Most scientific numbers have measurement units (dimensions) attached, though the precise choice of units often is up to the investigator. For instance, length can be measured in cm, m, km, etc. Temperature can be measured in degrees K, degrees C, etc.

Dimensions have to obey certain mathematical rules.

  • You can only compare the magnitudes of quantities of the same dimension. That is, the quantities on either side of an =, <, or > sign both have to have the same dimensions. 5 km = 5km, and 5 km > 3 km, but it makes no sense to compare the magnitudes of 5 km and 5 g. When people say that comparing “apples and oranges” doesn’t make sense, this is the dimensional rule they’re talking about. You often see this rule violated in newspaper business section articles that compare amounts of money (with units of dollars or euros or etc.) to flows of money (i.e. rates with units of dollars or euros or etc. per unit time). For instance, it makes no sense to compare Apple’s market capitalization (an amount) to the GDP of Chicago (an annual rate).
  • Only quantities of the same dimensions can be added or subtracted. This is really just a restatement of the previous rule. 5 dollars + 5 dollars is 10 dollars. But 5 dollars + 5 m isn’t 10 of anything. Even 5 m + 5 cm isn’t 10 of anything–you first have to convert those to lengths to the same dimensions to add them.
  • Dimensions multiply and divide like numbers. 5 km divided by 2 h is 2.5 km/h. And 5 km divided by 2 km is 2.5–a dimensionless ratio of two numbers with the same dimensions. (dimensionless ratios are going to be important later–remember them!)
  • Exponents are dimensionless. If you have an area of 5 km², it has dimensions of km². The superscript “2” is part of the dimension, it doesn’t have dimensions of its own.

In ecology and evolution, we often take for granted that our numbers obey dimensional rules. But it’s worth being careful. I know of at least one high profile theoretical paper in evolutionary ecology that (according to a colleague who read the paper more closely than I did) disobeyed dimensional rules. Which if so would make that model meaningless, in the same way as “2 degrees C + 5 days = 7 somethings”.

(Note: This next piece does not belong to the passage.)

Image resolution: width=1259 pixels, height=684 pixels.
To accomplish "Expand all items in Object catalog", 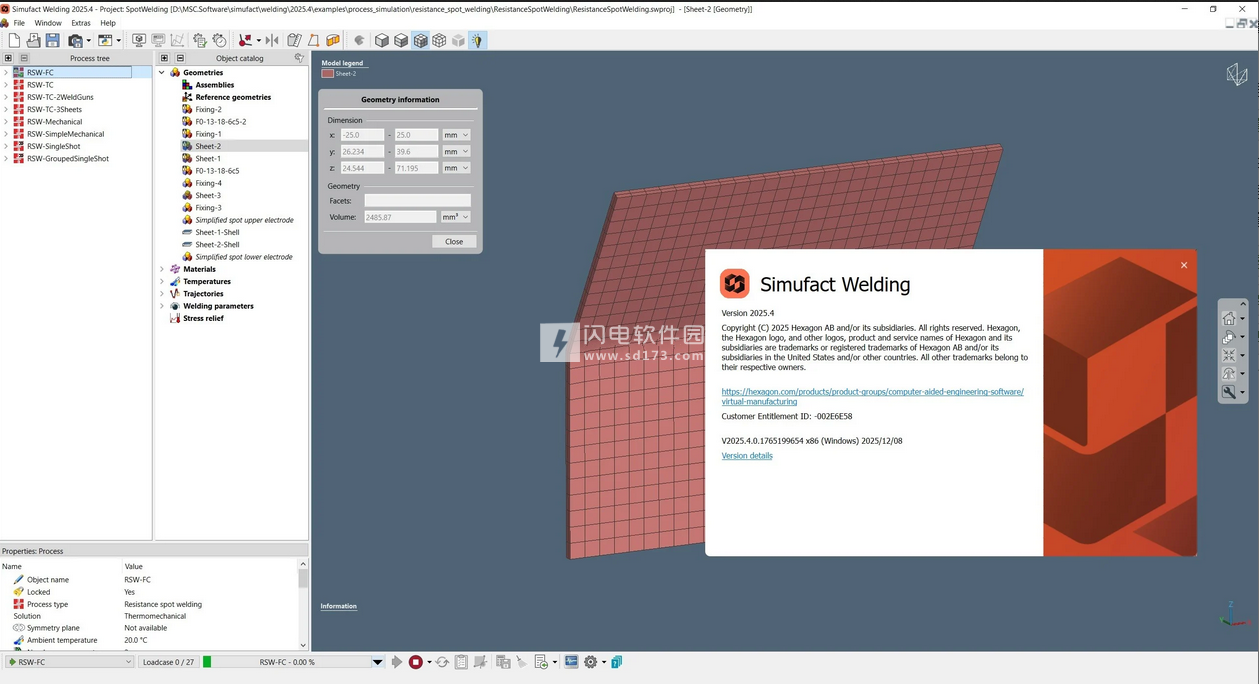I will [x=165, y=58].
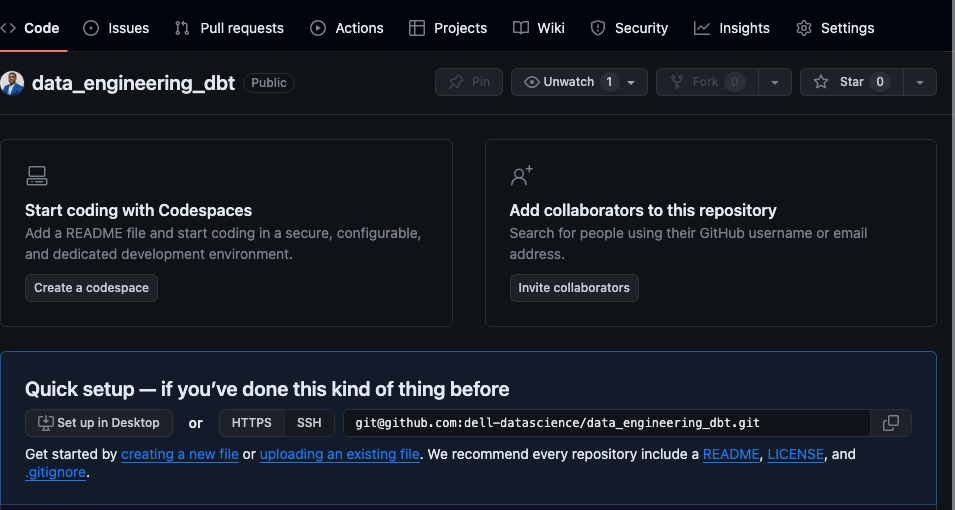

We can take advantage of dimensional rules to simplify the analysis of our theoretical models using what’s known as nondimensionalization. Nondimensionalization begins with the observation that the choice of measurement units is arbitrary. Choosing different units doesn’t change the properties of the thing you’re measuring (unless it’s fractal, but leave that aside). 1 minute is same amount of time as 60 s, for instance. Which means that you can make some of the parameters in your model vanish via clever choice of measurement units. The trick is to measure the magnitudes of some parameters and variables in your model relative to other parameters and variables.

For instance, consider the logistic equation, dN/dt = rN(1-N/K). Each side has units of abundance/time. Which means that r has units of 1/time, and N and K have units of abundance. The number 1 has no units. We can of course choose whatever units for abundance and time we want, so long as we make the same choice throughout. So let’s measure time in whatever units needed to make r equal to 1. That is, let’s measure time in units of 1/r. For instance, some of the protists I study have r = 0.2/hour under the culture conditions I use. So if I were to measure r per 5 hours, r=1 (5×0.2). And let’s measure abundance in units of K, so that, when N=K, N=1 in the abundance units we’ve chosen. For instance, some of my protists have K of about 100,000 individuals in a 100 ml culture. So if we measure abundance in units of 100,000 individuals, N=1 when the population is at K, 0.5 when it’s at 50,000, etc.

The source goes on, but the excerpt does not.